Given two sets $A$ and $B$, the symmetric difference $A \oplus B$ is defined as $(A - B) \cup (B - A)$, that is, the elements that are in exactly one of the two sets.

a. Show that if $M$ is a matching and $P$ is an augmenting path with respect to $M$, then the symmetric difference $M \oplus P$ is a matching and $|M \oplus P| = |M| + 1$. Show that if $P_1, P_2, \ldots, P_k$ are vertex-disjoint augmenting paths with respect to $M$, then the symmetric difference $M \oplus (P_1 \cup P_2 \cup \cdots \cup P_k)$ is a matching with cardinality $|M| + k$.

The general structure of our algorithm is the following:
HOPCROPFT-KARP(G)
    M = Ø
    repeat
        let P = {P[1], P[2], ..., P[k]} be a maximal set of vertex-disjoint shortest augmenting paths with respect to M
        M = M ⨁ (P[1] ∪ P[2] ∪ ... ∪ P[k])
    until P == Ø
    return M
The remainder of this problem asks you to analyze the number of iterations in the algorithm (that is, the number of iterations in the repeat loop) and to describe an implementation of line 3.

b. Given two matchings $M$ and $M^*$ in $G$, show that every vertex in the graph $G' = (V, M \oplus M^*)$ has degree at most $2$. Conclude that $G'$ is a disjoint union of simple paths or cycles. Argue that edges in each such simple path or cycle belong alternately to $M$ or $M^*$. Prove that if $|M| \le |M^*|$, then $M \oplus M^*$ contains at least $|M^*| - |M|$ vertex-disjoint augmenting paths with respect to $M$.
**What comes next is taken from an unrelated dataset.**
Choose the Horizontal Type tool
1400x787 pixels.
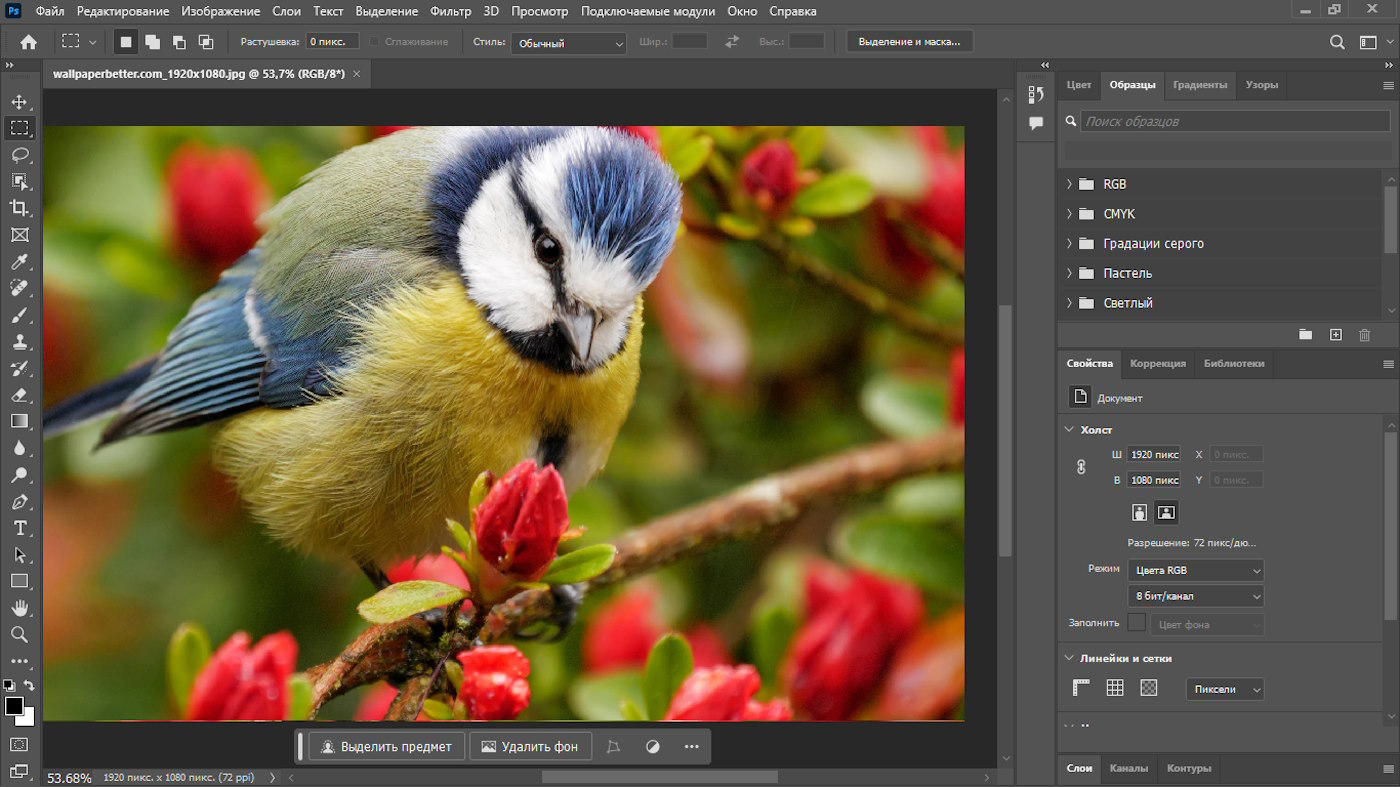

Let $l$ be the length of a shortest augmenting path with respect to a matching $M$, and let $P_1, P_2, \ldots, P_k$ be a maximal set of vertex-disjoint augmenting paths of length $l$ with respect to $M$. Let $M' = M \oplus (P_1 \cup \cdots \cup P_k)$, and suppose that $P$ is a shortest augmenting path with respect to $M'$.

c. Show that if $P$ is vertex-disjoint from $P_1, P_2, \ldots, P_k$ , then $P$ has more than $l$ edges.

d. Now suppose that $P$ is not vertex-disjoint from $P_1, P_2, \ldots, P_k$ . Let $A$ be the set of edges $(M \oplus M') \oplus P$. Show that $A = (P_1 \cup P_2 \cup \cdots \cup P_k) \oplus P$ and that $|A| \ge (k + 1)l$. Conclude that $P$ has more than $l$ edges.

e. Prove that if a shortest augmenting path with respect to $M$ has $l$ edges, the size of the maximum matching is at most $|M| + |V| / (l + 1)$.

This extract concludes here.